Meeting: Lay members gather to demand greater openness from leaders and more decision-making power.


Carol Bongiorno and her husband, Joseph, had planned a Vermont vacation this month. But the retired couple from Williston Park, N.Y., recently postponed those plans to join thousands of Roman Catholics who are gathering in Boston today to take back their church.

"I'm very disappointed in how the hierarchy has handled this pedophilia scandal," said Carol Bongiorno, 65, a devout Catholic who sent her four children to Catholic grade schools and who has helped lead a parish prayer group for 25 years. "I don't want to leave the church.
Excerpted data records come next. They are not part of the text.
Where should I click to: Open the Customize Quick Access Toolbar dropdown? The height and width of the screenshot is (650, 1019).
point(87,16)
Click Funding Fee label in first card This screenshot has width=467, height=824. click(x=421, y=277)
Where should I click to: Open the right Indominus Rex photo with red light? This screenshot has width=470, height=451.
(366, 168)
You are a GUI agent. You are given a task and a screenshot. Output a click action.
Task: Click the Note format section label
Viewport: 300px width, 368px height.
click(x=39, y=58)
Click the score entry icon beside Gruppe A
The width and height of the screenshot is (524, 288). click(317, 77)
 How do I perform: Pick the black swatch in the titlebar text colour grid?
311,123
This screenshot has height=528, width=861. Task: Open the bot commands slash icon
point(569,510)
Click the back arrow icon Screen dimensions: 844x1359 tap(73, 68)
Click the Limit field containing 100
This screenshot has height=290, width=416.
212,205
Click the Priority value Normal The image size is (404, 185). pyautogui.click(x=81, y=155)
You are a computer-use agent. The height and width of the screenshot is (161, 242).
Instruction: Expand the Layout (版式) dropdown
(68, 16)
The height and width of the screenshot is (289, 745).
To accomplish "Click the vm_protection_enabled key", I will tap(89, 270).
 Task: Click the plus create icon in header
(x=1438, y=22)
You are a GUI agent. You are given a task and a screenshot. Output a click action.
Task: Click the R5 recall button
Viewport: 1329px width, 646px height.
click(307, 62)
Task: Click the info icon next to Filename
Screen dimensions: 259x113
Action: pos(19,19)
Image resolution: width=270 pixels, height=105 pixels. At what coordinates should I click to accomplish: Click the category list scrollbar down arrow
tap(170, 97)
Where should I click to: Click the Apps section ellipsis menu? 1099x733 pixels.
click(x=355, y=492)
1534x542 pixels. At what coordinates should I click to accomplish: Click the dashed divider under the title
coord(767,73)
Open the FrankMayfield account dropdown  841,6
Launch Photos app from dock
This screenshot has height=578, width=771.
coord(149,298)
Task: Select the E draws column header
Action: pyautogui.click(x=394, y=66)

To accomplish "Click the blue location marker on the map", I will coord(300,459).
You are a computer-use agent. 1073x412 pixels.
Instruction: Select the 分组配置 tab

But now that I know what I know, I have to take responsibility and do something about it."

Though some Catholics have looked to Rome and to the recent bishops meeting in Dallas for a panacea to the scandals bedeviling the church, more than 4,000 of the faithful are headed to a daylong meeting in the Hynes Convention Center in Boston to chart their own path by claiming a voice in the church they love.

They are mainstream Catholics for the most part, many of whom like the Bongiornos are pillars of their parishes. And now, as part of a fledgling but fast-growing group, Voice of the Faithful, they are coming together to demand greater openness and accountability from church leaders, as well as a greater decision-making role for the laity.

"This is very significant because this is a moderate group at this point, trying to work with the institutional church, but also demanding accountability and collaboration," said R. Scott Appleby, director of the Cushwa Center for the Study of American Catholicism at the University of Notre Dame. "The people who are participating are very respectable, very mainstream. These are not extremists or radicals or people pushing a special cause. They're concerned about the general lack of accountability of the leadership, and they're calling their church to higher standards."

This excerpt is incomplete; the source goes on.